4. Jejak Niat Baik di Yathrib (Madinah)
Sebelum kembali ke Yaman, Raja Tubba' mengunjungi Yathrib (Madinah). Para pengikutnya yang merupakan ulama Ahlul Kitab meminta izin untuk tinggal di sana.
* Alasan: Kitab suci mereka meramalkan bahwa Nabi terakhir akan hijrah ke Yathrib. Mereka ingin keturunan mereka bisa menjadi sahabat dan pembela Nabi tersebut kelak.
* Surat untuk Nabi: Raja Tubba' menulis surat untuk Nabi Muhammad yang akan datang, isinya: "Jika aku hidup di zamanku, niscaya aku akan menjadi pembelamu dan penolongmu." Surat ini diwariskan secara turun-temurun.
5. Kedatangan Nabi di Madinah dan Pelajaran Tawadhu
Ratusan tahun kemudian, Nabi Muhammad SAW hijrah ke Madinah dengan menunggang unta bernama Al-Qaswa.
* Pemilihan Tempat Tinggal: Penduduk Madinah berebut mengajak Nabi tinggal di rumah mereka.
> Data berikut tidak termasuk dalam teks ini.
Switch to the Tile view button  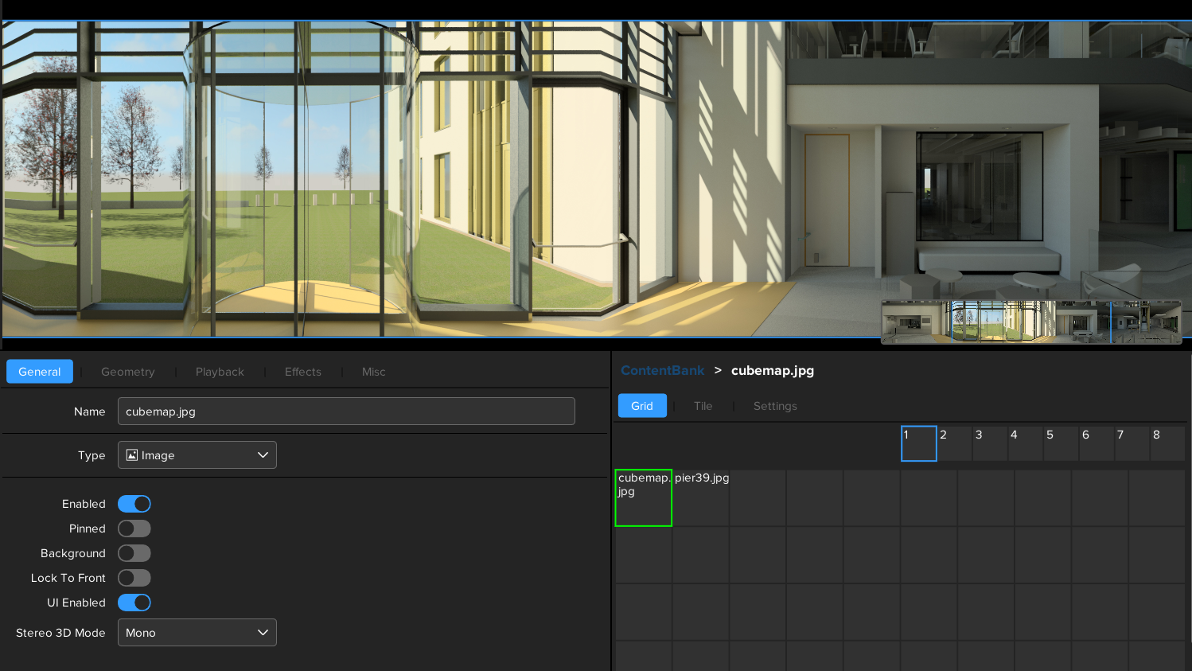[x=703, y=406]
Nabi bersabda bahwa unta tersebut dipandu oleh Allah, di mana unta berhenti di situlah ia akan tinggal.
* Hikmah Kehidupan: Barangsiapa yang membawa Nabi (cinta kepada Nabi) di dalam hatinya, maka Allah akan membimbing langkah-langkah kehidupannya dan menjaganya dari dosa.
* Abu Ayyub Al-Anshari: Unta berhenti di rumah Abu Ayyub Al-Anshari. Nabi tinggal di sana selama 6 bulan. Abu Ayyub terpilih bukan karena kekayaan, melainkan karena sifat tawadhu-nya (merasa dirinya tidak layak), berbanding terbalik dengan orang-orang kaya yang meminta karena rasa bangga. Allah meninggikan derajat orang yang merendahkan diri karena-Nya.
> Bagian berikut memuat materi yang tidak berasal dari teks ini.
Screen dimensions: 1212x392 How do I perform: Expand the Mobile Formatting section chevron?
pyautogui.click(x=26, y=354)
6. Penutup: Dampak Intergenerasi
Abu Ayyub menyerahkan surat warisan dari Raja Tubba' kepada Nabi Muhammad. Nabi kemudian bersabda bahwa Raja Tubba' adalah salah satu sahabatnya di surga. Kisah ini menegaskan bahwa niat yang ikhlas dan benar tidak hanya berdampak pada diri sendiri, tetapi menghasilkan energi positif bagi anak cucu dan keturunan hingga hari akhir.
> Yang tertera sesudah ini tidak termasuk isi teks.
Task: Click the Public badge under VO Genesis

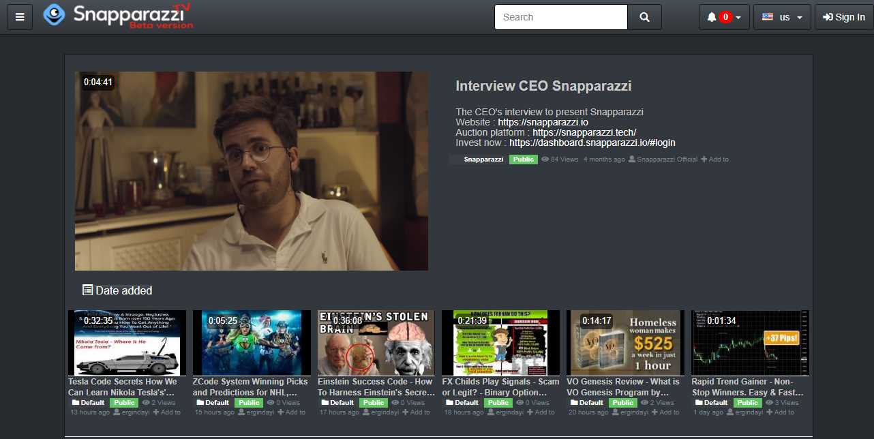Action: point(622,403)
Kesimpulan & Pesan Penutup
Kajian ini diakhiri dengan kesimpulan bahwa memperbaiki niat adalah kunci utama dalam meraih keberhasilan hidup, baik di dunia maupun akhirat. Sebagaimana para pendahulu kita yang dengan niat tulus menanamkan benih kebaikan sehingga keturunan mereka bisa menuai manfaatnya (seperti penduduk Madinah yang menerima Islam), kita pun diajak untuk memulai kebaikan dari diri sendiri.
Ajakan (Call to Action):
Mari kita perbaiki niat kita dalam setiap aktivitas, baik bekerja maupun beribadah, semata-mata karena Allah, dengan harapan agar kita dan keluarga senantiasa mendapatkan hidayah dan bisa berkumpul dengan Nabi Muhammad SAW di surga kelak.